Select the lines of the records containing the word "screenshot" and list them.

* **Data**:
________________________
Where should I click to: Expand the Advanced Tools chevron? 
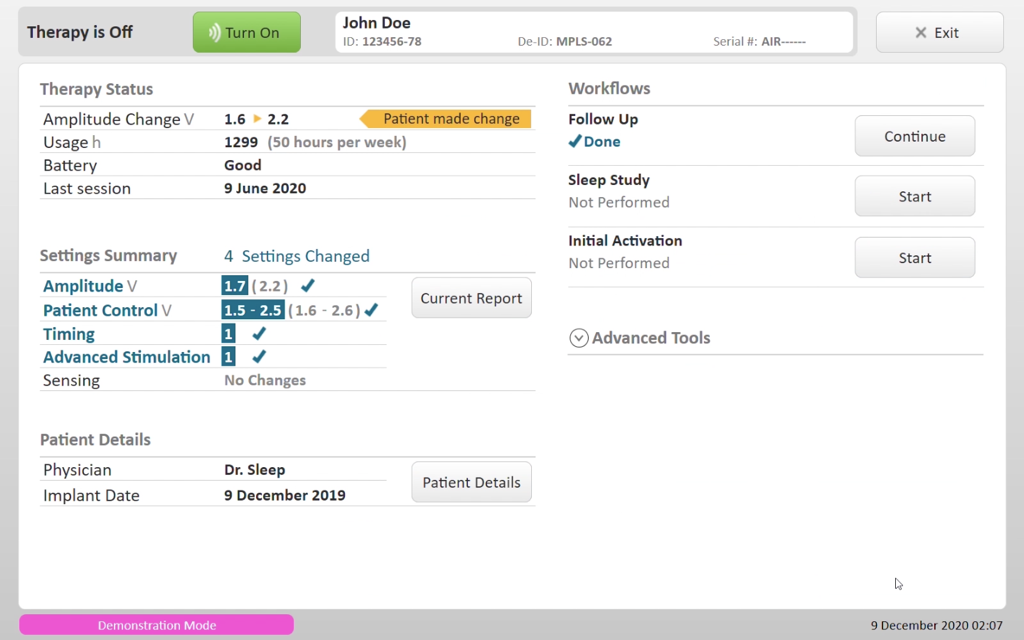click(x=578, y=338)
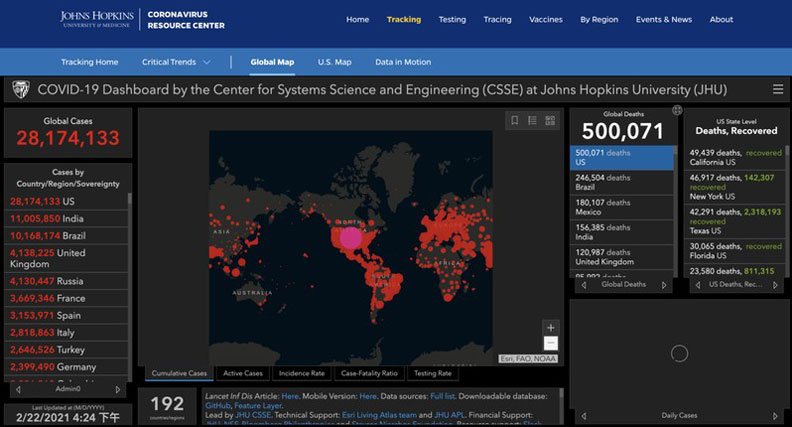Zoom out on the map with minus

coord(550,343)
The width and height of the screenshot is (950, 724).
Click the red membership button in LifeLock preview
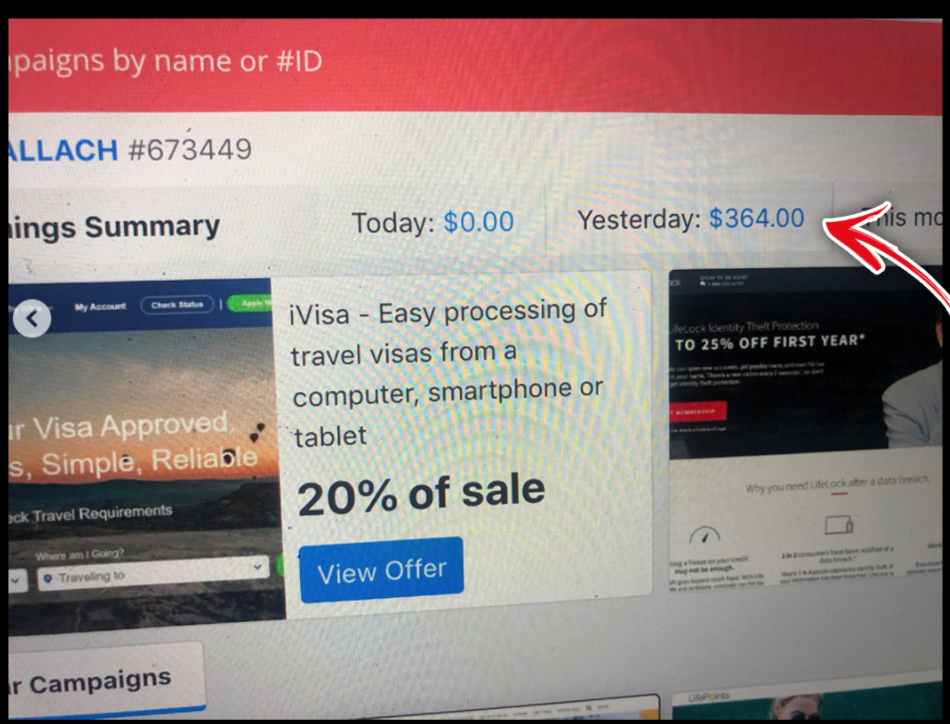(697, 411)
________________________
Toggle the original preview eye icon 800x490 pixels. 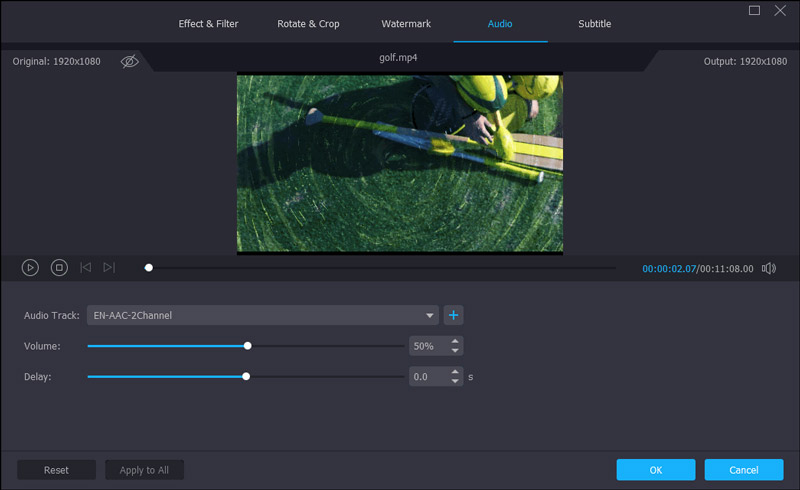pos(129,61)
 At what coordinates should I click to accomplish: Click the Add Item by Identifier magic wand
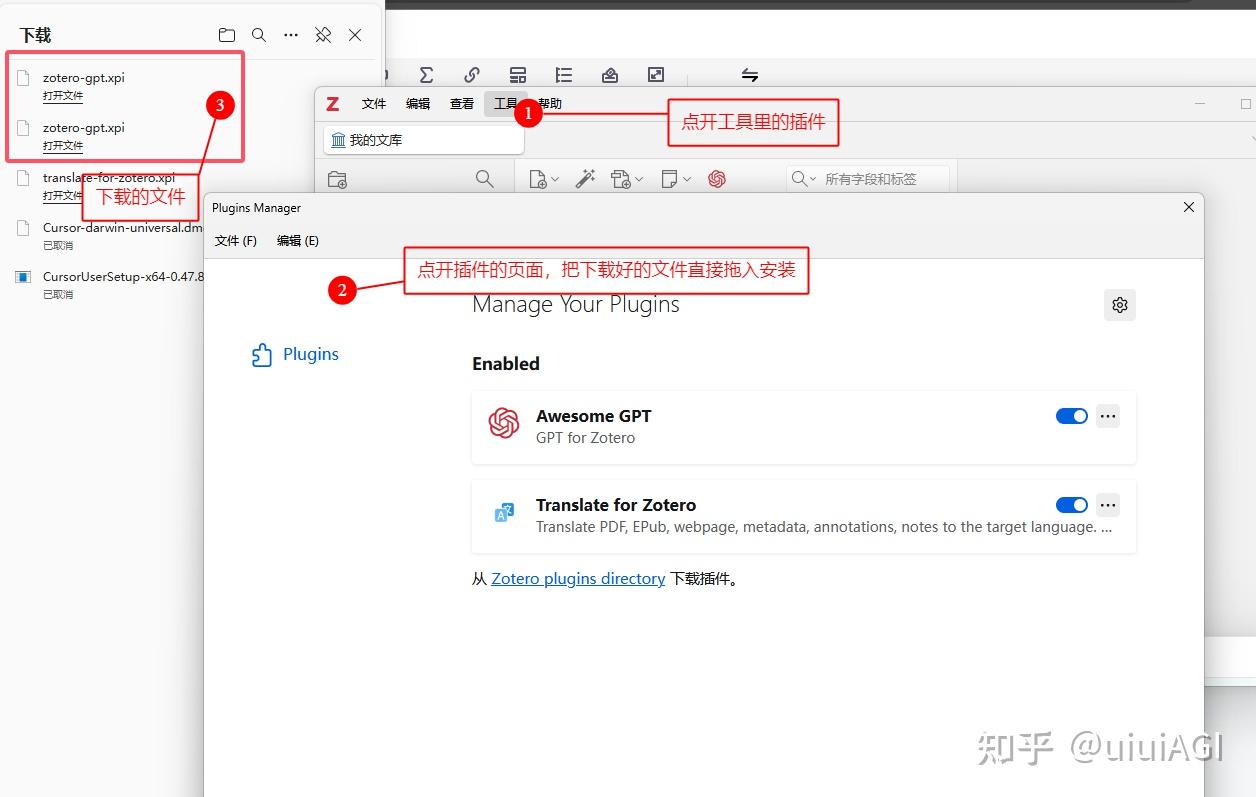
________________________
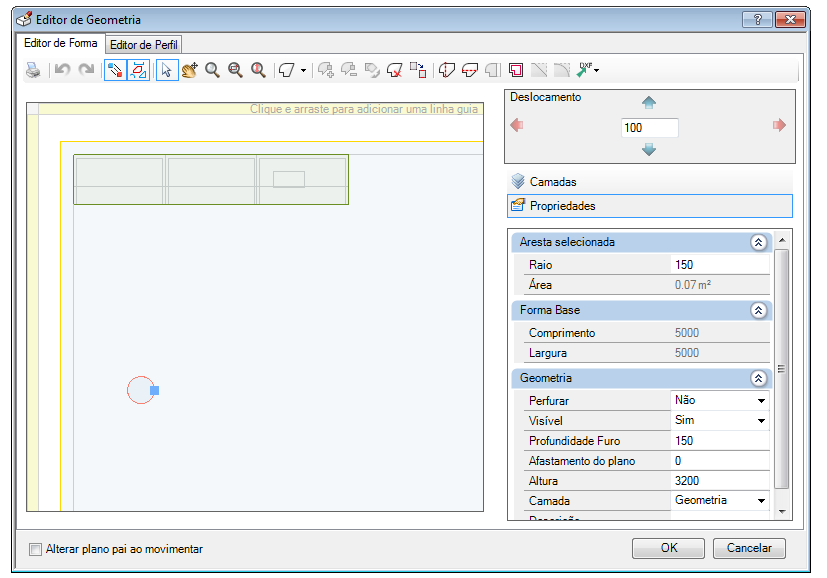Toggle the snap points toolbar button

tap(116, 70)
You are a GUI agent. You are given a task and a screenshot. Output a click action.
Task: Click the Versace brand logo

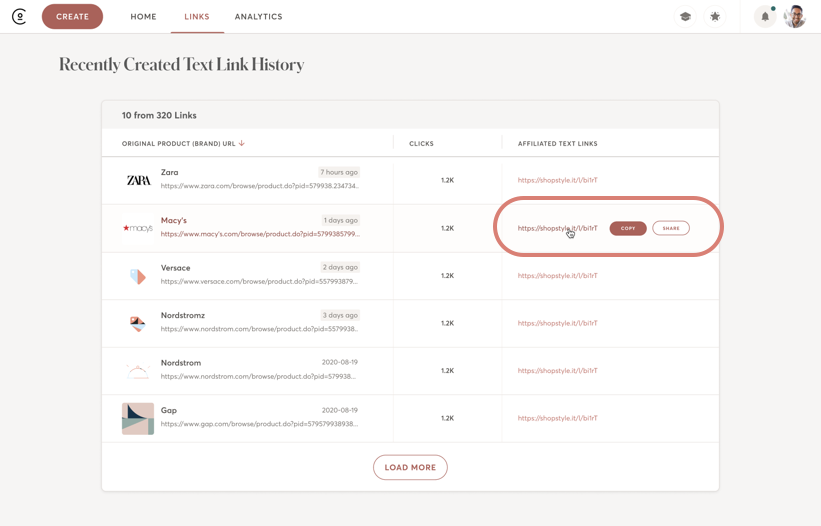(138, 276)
________________________
* **Exercise answer**:
The width and height of the screenshot is (950, 724).
You are a GUI agent. You are given a task and a screenshot. Output a click action.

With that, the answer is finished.